__Assignment__. Find the line containing "Where should I click to: Select" in the listing below. Repeat it exactly, along with each following line up to and including the one containing "Given: Click the".

Start of Block

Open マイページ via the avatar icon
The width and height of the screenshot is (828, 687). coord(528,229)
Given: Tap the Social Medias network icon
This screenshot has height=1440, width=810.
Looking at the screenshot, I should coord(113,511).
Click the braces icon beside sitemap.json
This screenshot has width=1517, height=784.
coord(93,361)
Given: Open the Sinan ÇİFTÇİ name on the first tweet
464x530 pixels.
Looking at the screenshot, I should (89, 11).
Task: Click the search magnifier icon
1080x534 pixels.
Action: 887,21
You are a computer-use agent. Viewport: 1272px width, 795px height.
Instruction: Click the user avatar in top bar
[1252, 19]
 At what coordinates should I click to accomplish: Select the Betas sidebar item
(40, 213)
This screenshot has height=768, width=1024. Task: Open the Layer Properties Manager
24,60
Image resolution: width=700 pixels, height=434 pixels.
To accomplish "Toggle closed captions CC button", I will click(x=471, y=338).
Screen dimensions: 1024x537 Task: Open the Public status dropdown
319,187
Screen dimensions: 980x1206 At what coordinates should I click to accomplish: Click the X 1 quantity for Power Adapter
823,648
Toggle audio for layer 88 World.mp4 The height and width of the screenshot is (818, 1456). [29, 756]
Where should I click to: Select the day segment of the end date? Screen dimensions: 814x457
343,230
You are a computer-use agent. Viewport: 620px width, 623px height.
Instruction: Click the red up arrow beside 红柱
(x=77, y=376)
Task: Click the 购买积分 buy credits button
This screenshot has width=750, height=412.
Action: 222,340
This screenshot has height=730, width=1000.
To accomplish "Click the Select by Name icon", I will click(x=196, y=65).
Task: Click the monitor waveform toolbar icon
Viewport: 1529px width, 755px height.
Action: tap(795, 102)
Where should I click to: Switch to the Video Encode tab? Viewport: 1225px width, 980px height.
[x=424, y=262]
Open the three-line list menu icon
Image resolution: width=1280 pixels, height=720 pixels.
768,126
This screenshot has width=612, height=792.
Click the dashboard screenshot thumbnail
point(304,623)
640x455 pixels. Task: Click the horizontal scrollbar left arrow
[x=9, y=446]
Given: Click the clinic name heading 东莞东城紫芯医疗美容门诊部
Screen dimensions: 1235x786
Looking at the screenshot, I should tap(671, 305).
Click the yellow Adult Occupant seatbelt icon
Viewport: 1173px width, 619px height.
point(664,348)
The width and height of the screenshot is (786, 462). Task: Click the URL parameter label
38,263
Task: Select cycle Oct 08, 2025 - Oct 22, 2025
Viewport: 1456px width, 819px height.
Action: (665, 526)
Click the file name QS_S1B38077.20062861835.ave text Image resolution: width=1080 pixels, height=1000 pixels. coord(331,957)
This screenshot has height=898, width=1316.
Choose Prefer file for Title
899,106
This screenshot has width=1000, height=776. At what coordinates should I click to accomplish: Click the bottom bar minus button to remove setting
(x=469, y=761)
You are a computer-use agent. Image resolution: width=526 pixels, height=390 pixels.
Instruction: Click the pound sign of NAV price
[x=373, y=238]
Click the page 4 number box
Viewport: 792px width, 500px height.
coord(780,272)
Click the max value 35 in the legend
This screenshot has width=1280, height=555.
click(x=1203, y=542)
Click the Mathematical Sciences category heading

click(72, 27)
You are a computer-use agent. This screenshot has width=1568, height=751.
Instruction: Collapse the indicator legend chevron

End of Block

__Written solution__.
Where should I click to: Select the day segment of the end date? Screen dimensions: 814x457
343,230
You are a computer-use agent. Viewport: 620px width, 623px height.
Instruction: Click the red up arrow beside 红柱
(x=77, y=376)
Task: Click the 购买积分 buy credits button
This screenshot has width=750, height=412.
Action: 222,340
This screenshot has height=730, width=1000.
To accomplish "Click the Select by Name icon", I will click(x=196, y=65).
Task: Click the monitor waveform toolbar icon
Viewport: 1529px width, 755px height.
Action: tap(795, 102)
Where should I click to: Switch to the Video Encode tab? Viewport: 1225px width, 980px height.
[x=424, y=262]
Open the three-line list menu icon
Image resolution: width=1280 pixels, height=720 pixels.
768,126
This screenshot has width=612, height=792.
Click the dashboard screenshot thumbnail
point(304,623)
640x455 pixels. Task: Click the horizontal scrollbar left arrow
[x=9, y=446]
Given: Click the clinic name heading 东莞东城紫芯医疗美容门诊部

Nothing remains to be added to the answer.